Territory
Body and territory
What happens when we stop thinking of the territory as a stage and start to feel it as a body that also sustains us?
In this series of photographs, the gaze shifts the idea that humans are separate from the earth. Body and territory are part of the same fabric: both are vulnerable, both need care, both hold memories. This work reflects on the idea of belonging. It is not about owning a place, but about being part of it. When the body takes root, even if only for a few seconds, a new quality of presence emerges: broader, more conscious, more vulnerable. The photographs capture that moment when the boundary between skin and landscape, the rocks, becomes porous and reveals that creation is, in essence, an act of relationship.
Deep feeling and listening
The creative process began with a kayaking trip. Among friends, and in deep connection with the elements.
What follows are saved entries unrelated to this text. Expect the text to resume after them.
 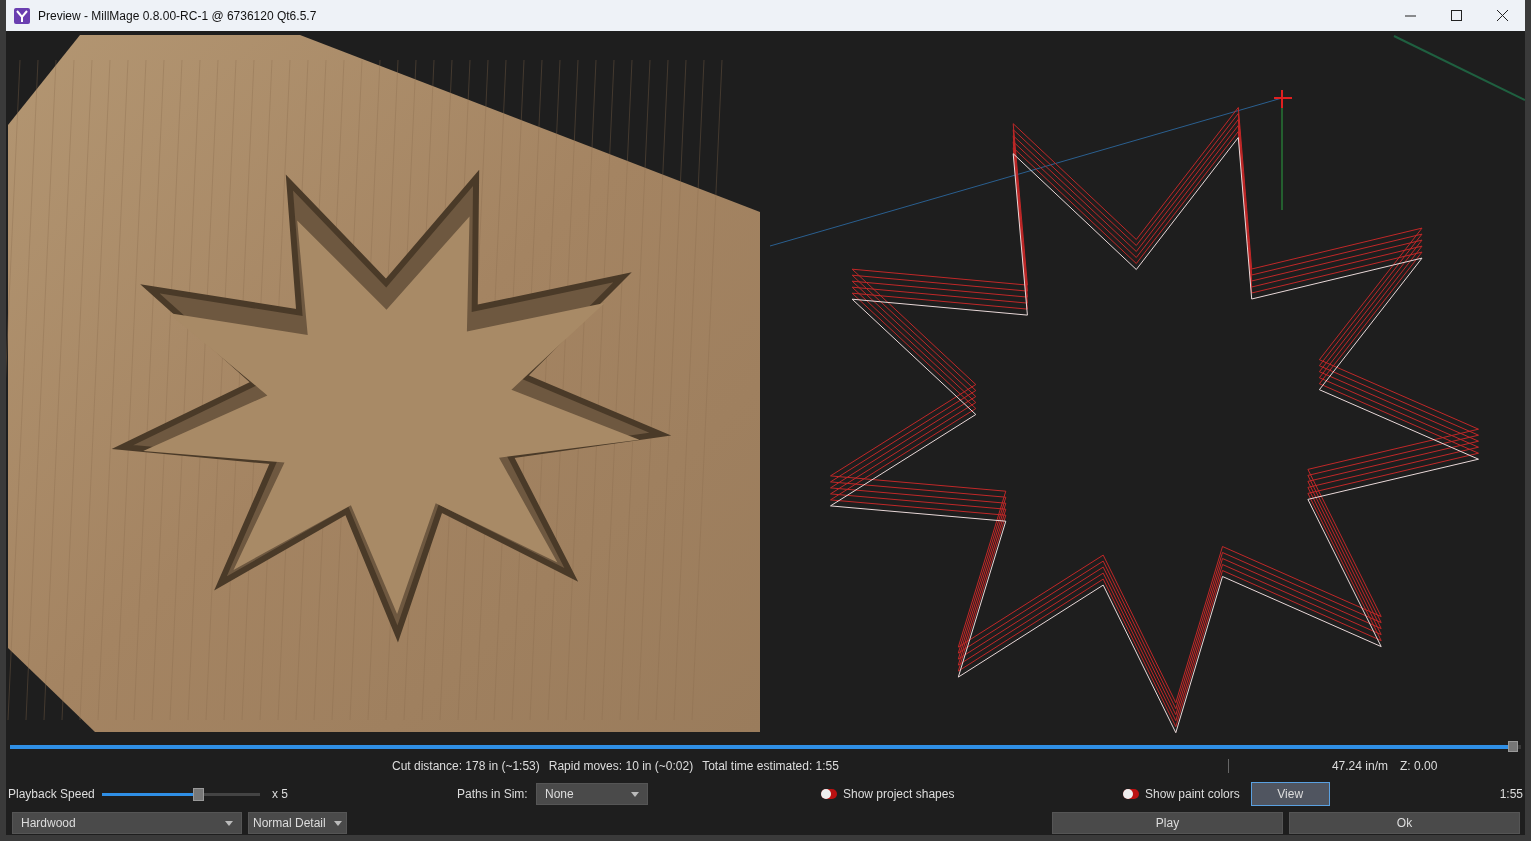 I want to click on paths-dropdown: None, so click(x=592, y=794).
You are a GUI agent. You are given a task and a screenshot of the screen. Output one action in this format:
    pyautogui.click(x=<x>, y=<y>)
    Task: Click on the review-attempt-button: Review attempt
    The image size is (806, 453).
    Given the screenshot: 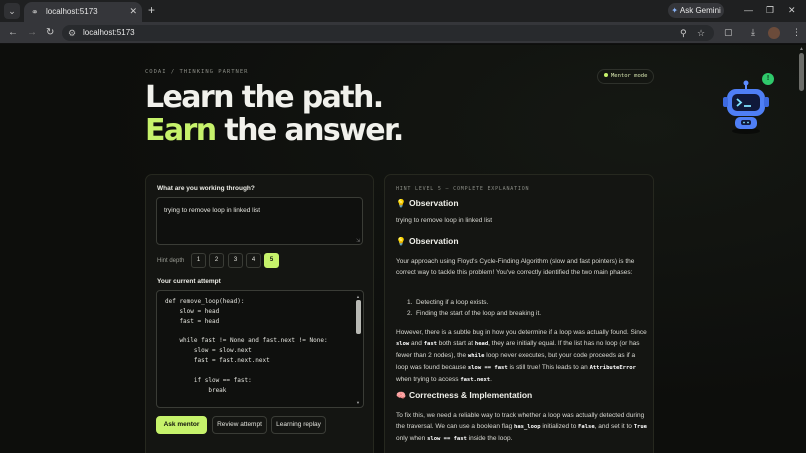 What is the action you would take?
    pyautogui.click(x=240, y=425)
    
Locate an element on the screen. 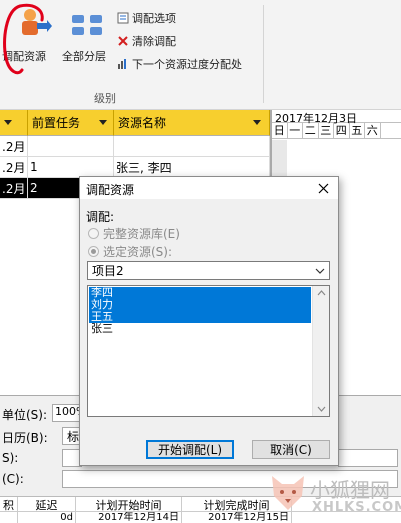 The image size is (401, 523). table-row: .2月 is located at coordinates (135, 146).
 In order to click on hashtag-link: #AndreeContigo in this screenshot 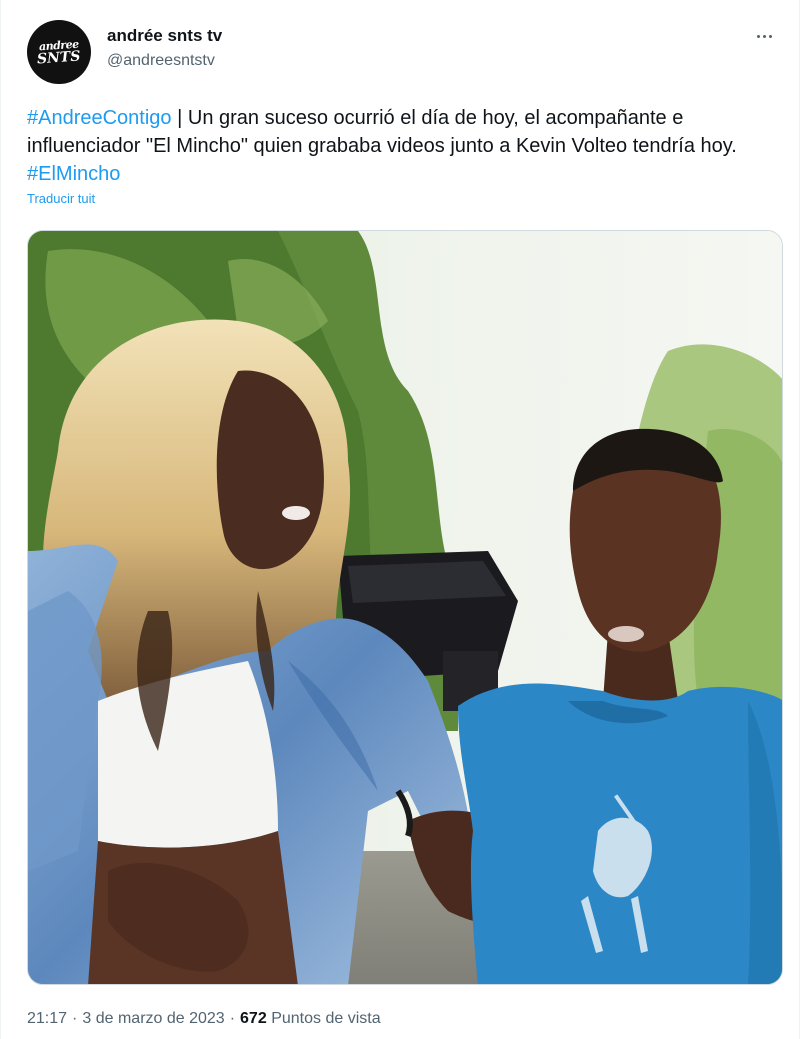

Before photographing, I try to listen to the rhythm of the spaces. On this occasion, it was the movement of the water as we sailed and, upon arrival, the almost ancestral solidity of the rocks. The way the wind seeps between the stones, the moisture rising from the ground, the way a particular light can transform a surface into a grammar. When the human body appears in this equation, I don’t think of it as the protagonist, but as just another element of that ecosystem. The skin dialogues with the textures of the environment; gestures respond to invisible forces such as temperature or sound.
Photography, here, functions as a sensitive map. I am interested in how the body can remember these territories, and how the territories, in turn, leave traces on the body. In the images, I am not looking for drama, but rather an honest relationship: the body that surrenders, that listens, that allows itself to be affected. There is something profoundly transformative about blurring the boundaries between the human and the natural; it is a reminder of our interdependence.
"The sensation is what is transmitted directly, and it is the body that experiences the sensation." — Gilles Deleuze, Francis Bacon. Lógica de la sensación
In my experience, creating from the territory means allowing the body to receive sensations without filters, as Deleuze suggests: a direct, almost electric exchange. Each photograph is born from this porosity and listening, where the landscape passes through us and transforms us. In this silent dialogue, new ways of belonging, imagining and existing are revealed.